Статуя Свободы меня манила (а кого нет? Даже Хрущева), а перспектива спящих под мостом безработных, о которых в годы первой пятилетки вещала наша радиоточка так часто, что эта картина запечатлелась в моей детской памяти навсегда, почему-то не пугала.
Но предстояли: развод с женой (пусть формальный), поскольку она и сын предпочли остаться дома, характеристика с места работы, т.е. от Кроткова, лишение прописки, анкеты – и при всем при том могли продлить процедуру на много месяцев или вообще отказать. А квартира! Никогда больше у меня такой не будет! (И не было.) А уже потребностью стало проводить часы за письменным столом, и чтоб никто не мешал! Неоконченный роман… Но я помнил Эренбурга: «Печататься везде трудно». Я колебался.
У меня была возможность еще догнать и уцепиться за убегающий обжитый быт. Кое-кто из моих бывших сотрудников по училищу уже получили под свое начало учебные заведения. Авось.
ЯЗЫЧНИК
Один из них, мастер производственного обучения Люлин, был уже директором заочного техникума на Старо-Портофранковской. Я пошел к нему.
Та же падающая на лоб прядь волос (он ее поминутно убирал), открытое светлое лицо молодого человека, расположенность к собеседнику. Предложит же он по старому знакомству хоть полставки. Ведь сколько педсоветов вместе отсидели, сколько ночей провели под крышами колхозных клубов, сопровождая своих учащихся на уборке урожая. А выпили «керосина» (читатель догадается, что это значит), я, правда, больше чокался за праздничным столом в преподавательской, наскоро накрытым нашими женщинами!
Мы поговорили о том-о сем, вспомнили пару забавных происшествий в училище. Он, конечно, обо мне уже все знал. Но как-то нетерпеливо поглаживал трубку телефона.
Когда же я перешел к сути дела, он, не раздумывая, как-то очень охотно отказал мне. Глядя такими хорошими глазами, что не знаешь, сердиться ли на него, как на язычника дохристовой эры, когда людям было неведомо понятие совести.
Я предсказал ему большое будущее.
Он очень просто согласился, игнорируя непрямой смысл моих слов: «Да, люди говорят».
Я оставил в его кабинете добрую половину сомнений.
КЛЮЧ
По странной случайности преподаватели физкультуры и политвоспитатели, с кем мне приходилось работать, были легкими людьми с повышенным интересом к женской анатомии.

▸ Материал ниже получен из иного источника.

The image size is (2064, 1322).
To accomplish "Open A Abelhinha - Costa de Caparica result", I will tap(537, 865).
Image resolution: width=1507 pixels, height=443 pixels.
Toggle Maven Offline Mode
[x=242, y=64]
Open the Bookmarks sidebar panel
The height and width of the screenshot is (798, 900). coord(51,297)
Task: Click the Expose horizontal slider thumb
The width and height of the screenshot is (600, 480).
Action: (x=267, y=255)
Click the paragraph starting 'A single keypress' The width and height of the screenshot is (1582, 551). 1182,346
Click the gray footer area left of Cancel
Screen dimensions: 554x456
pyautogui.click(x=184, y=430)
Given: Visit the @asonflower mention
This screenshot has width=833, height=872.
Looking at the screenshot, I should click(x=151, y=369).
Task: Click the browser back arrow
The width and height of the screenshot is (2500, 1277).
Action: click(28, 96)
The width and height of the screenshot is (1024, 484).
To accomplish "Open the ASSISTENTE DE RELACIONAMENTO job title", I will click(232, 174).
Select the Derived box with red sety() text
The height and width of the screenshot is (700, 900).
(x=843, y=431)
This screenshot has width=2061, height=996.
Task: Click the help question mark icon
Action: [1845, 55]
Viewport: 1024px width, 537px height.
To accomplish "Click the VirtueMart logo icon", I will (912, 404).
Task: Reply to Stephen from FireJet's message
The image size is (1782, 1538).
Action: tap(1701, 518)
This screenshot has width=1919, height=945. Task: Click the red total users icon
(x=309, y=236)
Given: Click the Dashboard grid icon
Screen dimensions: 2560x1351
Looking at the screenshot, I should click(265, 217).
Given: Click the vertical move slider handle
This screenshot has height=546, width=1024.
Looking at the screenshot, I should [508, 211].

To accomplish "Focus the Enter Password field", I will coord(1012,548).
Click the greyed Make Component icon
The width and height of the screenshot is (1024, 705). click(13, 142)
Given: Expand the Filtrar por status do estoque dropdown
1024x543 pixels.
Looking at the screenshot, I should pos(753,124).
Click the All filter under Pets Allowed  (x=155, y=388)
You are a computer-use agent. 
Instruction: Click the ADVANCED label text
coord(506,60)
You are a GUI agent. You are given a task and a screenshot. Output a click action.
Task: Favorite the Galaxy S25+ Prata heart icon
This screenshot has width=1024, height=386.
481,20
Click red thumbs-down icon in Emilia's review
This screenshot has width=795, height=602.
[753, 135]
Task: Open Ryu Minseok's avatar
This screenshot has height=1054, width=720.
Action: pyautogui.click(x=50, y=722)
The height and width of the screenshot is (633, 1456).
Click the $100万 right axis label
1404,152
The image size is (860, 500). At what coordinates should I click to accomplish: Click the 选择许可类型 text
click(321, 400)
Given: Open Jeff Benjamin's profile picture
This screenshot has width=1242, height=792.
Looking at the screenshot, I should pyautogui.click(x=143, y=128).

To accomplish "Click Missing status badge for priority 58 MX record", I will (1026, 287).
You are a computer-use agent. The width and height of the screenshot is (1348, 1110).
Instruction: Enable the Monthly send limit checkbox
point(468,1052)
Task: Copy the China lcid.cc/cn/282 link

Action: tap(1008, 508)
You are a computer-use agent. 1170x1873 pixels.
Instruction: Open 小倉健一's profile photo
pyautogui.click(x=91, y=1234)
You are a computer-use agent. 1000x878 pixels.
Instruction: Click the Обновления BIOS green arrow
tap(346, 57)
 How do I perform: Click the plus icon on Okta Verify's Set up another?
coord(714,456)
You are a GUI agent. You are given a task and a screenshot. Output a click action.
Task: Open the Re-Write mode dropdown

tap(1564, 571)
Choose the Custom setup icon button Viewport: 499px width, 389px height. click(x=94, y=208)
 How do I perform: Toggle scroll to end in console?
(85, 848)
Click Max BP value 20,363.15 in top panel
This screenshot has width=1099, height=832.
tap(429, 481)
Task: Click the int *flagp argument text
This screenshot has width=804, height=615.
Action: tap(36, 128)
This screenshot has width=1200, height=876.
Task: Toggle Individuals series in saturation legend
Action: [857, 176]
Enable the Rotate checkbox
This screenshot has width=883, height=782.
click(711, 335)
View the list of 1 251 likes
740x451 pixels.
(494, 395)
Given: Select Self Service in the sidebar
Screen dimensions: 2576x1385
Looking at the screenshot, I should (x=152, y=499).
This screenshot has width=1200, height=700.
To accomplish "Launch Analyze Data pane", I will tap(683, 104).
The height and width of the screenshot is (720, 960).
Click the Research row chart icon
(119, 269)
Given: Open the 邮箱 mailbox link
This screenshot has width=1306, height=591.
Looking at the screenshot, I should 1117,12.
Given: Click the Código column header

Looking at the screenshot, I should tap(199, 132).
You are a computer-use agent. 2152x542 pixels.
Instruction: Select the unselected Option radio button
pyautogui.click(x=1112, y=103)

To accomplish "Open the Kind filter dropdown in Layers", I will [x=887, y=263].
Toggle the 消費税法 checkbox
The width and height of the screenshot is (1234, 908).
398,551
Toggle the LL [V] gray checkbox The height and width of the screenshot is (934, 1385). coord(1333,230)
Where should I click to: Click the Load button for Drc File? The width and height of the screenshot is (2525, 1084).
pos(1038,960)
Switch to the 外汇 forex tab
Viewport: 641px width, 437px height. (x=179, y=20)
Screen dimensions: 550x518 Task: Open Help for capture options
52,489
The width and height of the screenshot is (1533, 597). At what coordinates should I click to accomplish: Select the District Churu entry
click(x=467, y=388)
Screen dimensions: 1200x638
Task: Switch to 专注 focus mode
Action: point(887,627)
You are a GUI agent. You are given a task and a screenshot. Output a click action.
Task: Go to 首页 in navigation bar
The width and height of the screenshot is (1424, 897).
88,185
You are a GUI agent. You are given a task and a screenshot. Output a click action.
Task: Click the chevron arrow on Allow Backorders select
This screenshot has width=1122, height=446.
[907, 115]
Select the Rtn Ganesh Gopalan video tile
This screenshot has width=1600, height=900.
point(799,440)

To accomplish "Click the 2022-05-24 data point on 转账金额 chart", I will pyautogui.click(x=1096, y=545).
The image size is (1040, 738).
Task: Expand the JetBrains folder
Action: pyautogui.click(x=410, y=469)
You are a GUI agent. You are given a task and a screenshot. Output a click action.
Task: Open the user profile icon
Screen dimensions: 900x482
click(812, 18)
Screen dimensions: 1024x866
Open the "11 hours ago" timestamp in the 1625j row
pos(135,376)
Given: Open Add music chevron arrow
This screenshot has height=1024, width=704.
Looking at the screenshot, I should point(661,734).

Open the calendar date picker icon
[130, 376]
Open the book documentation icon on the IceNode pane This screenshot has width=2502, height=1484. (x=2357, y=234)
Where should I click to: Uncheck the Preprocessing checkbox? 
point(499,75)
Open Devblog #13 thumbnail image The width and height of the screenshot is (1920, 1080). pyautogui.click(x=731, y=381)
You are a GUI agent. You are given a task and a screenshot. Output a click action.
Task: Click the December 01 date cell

В силу чего директору нашего училища приходилось не раз вызывать их в свой кабинет для объяснений письменных и устных. А завуч по крайней мере раз в год вытирал из расписания уроков фамилию уволенного физрука и вписывал на его место принятого.
Замдиректора по политработе Ключ был номенклатурой управления, и увалить его Кротков не мог. В конце концов небеса сжалились над ним. Освободилось место директора морского училища, и Ключ сел в его кресло.
Я поехал к нему на Большой Фонтан больше для очистки совести.
Встретила меня истасканная морда кота Васьки, облеченного в черный пиджак.
Отношения наши в училища были никакими – занятый известными своими делами, он не вмешивался в мои, хотя ему, ответственному за политвоспитание, полагалось как-то меня контролировать.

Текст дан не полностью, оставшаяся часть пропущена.